Question

A gardener pushes a 20 kg lawnmower whose handle is tilted up 37∘ above horizontal. The lawnmower's coefficient of rolling friction is 0.18. How much power does the gardener have to supply to push the lawnmower at a constant speed of 1.5 m/s ? Assume his push is parallel to the handle.

Answer 1

Answer:

58.4 W

Explanation:

The speed of the lawnmower is constant: this means that its acceleration is zero, so the net force on it is zero.
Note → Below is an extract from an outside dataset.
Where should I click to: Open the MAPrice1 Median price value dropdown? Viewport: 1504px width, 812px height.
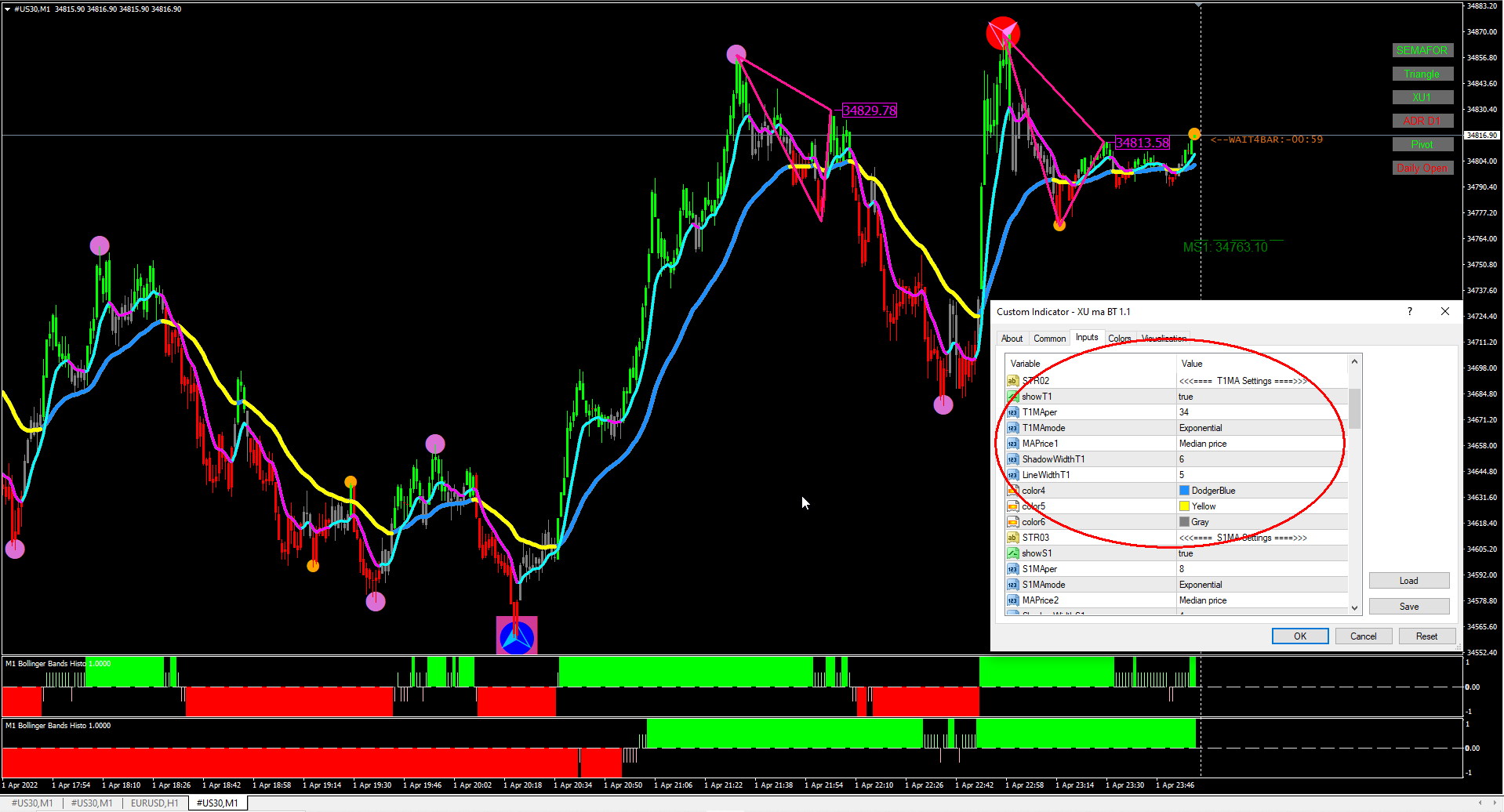tap(1262, 444)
The equation of the forces along the two directions therefore are:

- Perpendicular to the floor: $F sin \theta + R -mg =0$

- Parallel to the floor: $F cos \theta - \mu R = 0$

where

F is the push of the gardener

R is the normal reaction

m = 20 kg is the mass

g = 9.8 m/s^2 is the acceleration of gravity

$\mu=0.18$ is the coefficient of friction

$\theta=37^{\circ}$

Solving for R,

$R=mg-Fsin \theta$

Substituting into the other equation,

$F cos \theta - \mu (mg-Fsin \theta) = 0\\F cos \theta - \mu mg + \mu F sin \theta = 0\\F(cos \theta+\mu sin \theta)=\mu mg\\F=\frac{\mu mg}{cos \theta + \mu sin \theta}=\frac{(0.18)(20)(9.8)}{cos 37^{\circ}+0.18(sin 37^{\circ})}=38.9 N$

And the power he must supply therefore is the product of this force and the speed:

$P=Fv=(38.9)(1.5)=58.4 W$